Cantar en el Castell de Bellver siempre es un placer, porque el sitio es, por más típico y tópico que podemos decir, una maravilla.
Poder hacerlo acompañando a la Banda Municipal de Música de Palma se salía ya de todas nuestras expectativas. Un grupo de grandes profesionales, que tocan y viven la música de un modo espectacular, como pueden dar fe todos los que ayer vinieron al concierto (y, naturalmente,todos los que son y somos seguidores de dicha formación y los escuchamos cada vez que podemos). Gracias a todos esos músicos por su recibimiento, por hacernos sentir tan bien, por hacernos sentir casi tan grandes como sois vosotros.

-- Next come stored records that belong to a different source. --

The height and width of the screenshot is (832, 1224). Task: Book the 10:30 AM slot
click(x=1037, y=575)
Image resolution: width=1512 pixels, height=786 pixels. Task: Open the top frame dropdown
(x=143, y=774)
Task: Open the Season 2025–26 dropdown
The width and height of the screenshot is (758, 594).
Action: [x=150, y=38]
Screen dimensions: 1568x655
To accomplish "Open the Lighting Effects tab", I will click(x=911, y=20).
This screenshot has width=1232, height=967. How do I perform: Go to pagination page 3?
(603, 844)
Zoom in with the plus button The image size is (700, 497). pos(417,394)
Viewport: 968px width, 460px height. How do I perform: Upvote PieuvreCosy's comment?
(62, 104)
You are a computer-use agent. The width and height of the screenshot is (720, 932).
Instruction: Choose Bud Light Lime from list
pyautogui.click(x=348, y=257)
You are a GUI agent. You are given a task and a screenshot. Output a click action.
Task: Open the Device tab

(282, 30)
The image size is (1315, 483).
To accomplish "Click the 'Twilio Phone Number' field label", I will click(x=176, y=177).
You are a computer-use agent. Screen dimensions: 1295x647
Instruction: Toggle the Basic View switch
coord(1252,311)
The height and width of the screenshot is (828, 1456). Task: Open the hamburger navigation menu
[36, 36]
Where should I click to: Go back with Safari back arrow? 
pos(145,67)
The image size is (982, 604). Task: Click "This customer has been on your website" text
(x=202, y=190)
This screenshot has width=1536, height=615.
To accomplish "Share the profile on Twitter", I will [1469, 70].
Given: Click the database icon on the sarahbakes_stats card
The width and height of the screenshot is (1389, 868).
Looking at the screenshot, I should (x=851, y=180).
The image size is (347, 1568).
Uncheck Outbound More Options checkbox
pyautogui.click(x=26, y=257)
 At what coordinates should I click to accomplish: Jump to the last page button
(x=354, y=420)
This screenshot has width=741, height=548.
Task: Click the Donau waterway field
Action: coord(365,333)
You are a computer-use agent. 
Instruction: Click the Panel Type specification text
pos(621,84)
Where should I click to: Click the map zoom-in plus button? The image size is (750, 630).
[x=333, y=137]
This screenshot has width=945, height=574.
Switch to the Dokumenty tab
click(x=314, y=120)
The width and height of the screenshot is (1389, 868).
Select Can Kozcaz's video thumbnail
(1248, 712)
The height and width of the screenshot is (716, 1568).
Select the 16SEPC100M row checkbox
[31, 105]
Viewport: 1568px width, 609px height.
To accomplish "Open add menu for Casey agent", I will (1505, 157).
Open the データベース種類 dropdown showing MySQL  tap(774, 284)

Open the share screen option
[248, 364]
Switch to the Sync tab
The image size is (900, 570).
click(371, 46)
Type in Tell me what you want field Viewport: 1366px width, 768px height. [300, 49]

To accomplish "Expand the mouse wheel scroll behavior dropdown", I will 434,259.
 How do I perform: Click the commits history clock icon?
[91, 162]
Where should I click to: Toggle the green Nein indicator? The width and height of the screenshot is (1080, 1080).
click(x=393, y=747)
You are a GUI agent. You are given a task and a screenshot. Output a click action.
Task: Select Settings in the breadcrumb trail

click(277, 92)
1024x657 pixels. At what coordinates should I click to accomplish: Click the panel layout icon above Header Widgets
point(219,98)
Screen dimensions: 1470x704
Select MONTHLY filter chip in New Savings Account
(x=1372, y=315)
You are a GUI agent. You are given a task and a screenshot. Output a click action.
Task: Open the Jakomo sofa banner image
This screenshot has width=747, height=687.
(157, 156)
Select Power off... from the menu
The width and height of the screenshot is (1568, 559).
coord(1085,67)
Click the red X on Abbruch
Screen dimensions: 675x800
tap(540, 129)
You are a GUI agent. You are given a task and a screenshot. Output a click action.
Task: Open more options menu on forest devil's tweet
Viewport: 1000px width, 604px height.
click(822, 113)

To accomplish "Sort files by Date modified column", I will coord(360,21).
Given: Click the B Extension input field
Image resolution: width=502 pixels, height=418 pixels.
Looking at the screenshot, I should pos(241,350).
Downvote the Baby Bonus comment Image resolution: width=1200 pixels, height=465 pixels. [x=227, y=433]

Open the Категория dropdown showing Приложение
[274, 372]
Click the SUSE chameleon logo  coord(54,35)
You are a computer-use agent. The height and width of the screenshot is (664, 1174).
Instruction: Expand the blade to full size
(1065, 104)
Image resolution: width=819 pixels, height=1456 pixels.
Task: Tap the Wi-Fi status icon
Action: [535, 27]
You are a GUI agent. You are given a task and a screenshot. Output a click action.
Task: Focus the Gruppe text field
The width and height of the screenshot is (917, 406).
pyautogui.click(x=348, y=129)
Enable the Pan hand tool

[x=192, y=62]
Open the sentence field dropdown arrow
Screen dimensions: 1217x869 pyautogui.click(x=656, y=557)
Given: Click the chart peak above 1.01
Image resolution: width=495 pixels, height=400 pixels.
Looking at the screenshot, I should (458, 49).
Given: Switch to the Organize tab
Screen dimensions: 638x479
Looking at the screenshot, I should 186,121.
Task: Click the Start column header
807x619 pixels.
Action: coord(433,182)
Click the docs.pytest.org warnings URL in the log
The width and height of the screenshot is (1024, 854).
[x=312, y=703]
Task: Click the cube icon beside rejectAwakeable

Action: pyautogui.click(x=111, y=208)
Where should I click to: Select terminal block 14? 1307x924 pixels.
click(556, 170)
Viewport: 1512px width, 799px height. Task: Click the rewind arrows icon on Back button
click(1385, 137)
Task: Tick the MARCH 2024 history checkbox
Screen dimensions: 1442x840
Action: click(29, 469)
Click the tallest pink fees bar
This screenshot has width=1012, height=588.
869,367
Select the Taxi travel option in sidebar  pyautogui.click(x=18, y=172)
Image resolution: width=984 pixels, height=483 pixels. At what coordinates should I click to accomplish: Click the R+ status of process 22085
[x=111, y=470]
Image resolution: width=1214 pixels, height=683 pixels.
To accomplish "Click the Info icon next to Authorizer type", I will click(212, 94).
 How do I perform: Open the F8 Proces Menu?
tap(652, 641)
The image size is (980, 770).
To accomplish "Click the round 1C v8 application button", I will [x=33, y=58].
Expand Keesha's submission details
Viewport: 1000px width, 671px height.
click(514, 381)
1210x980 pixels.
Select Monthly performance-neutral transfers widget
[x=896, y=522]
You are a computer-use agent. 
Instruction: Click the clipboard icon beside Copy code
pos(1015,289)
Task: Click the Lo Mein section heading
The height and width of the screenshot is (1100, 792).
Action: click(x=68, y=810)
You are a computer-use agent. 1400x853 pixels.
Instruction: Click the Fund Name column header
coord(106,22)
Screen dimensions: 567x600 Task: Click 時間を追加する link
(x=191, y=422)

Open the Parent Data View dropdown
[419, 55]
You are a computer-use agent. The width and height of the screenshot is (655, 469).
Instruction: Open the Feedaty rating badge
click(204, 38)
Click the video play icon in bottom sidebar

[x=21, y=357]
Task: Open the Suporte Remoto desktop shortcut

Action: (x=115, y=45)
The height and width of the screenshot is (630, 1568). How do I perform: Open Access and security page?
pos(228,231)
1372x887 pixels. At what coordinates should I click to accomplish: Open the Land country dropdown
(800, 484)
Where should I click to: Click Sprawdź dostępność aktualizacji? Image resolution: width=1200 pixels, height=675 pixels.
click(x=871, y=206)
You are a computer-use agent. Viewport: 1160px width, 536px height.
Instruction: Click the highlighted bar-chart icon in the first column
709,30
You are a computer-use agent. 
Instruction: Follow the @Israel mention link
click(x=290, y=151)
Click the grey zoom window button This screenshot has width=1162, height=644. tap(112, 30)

Gracias especialmente a Juan Miguel Romero Llopis, su director, por confiar en este coro. Ha sido para nosotros una oportunidad única el poder estar bajo su dirección. Su expresividad, su gesto al dirigir, esa manera de estar pendiente todo el tiempo de todos… Una oportunidad de oro para nosotros, de la que hemos aprendido (y reaprendido) muchas cosas.
Gracias a Elsa Salord por poner su voz y su presencia. Un placer haber compartido escenario contigo.
Nos vais a permitir unas gracias muy especiales a nuestra (porque eres nuestra, ya no te libras) Merce Serra. Una cantante arrolladora y plena de energía, que encontró hueco en su despedida de soltera (¡hoy se nos casa!) para acompañarnos en una noche tan especial y hacer una vez más con nosotros (y seguro que no será la última) ese Somebody to love.
Y un gracias acumulado a Noel Quintana. Gracias por esos cuatro años acompañándonos al piano, concierto tras concierto, y haciendo de cada uno de ellos algo especial.

Y ahora, un merecido descanso de fin de semana. Porque el viernes, ¡volvemos a cantar!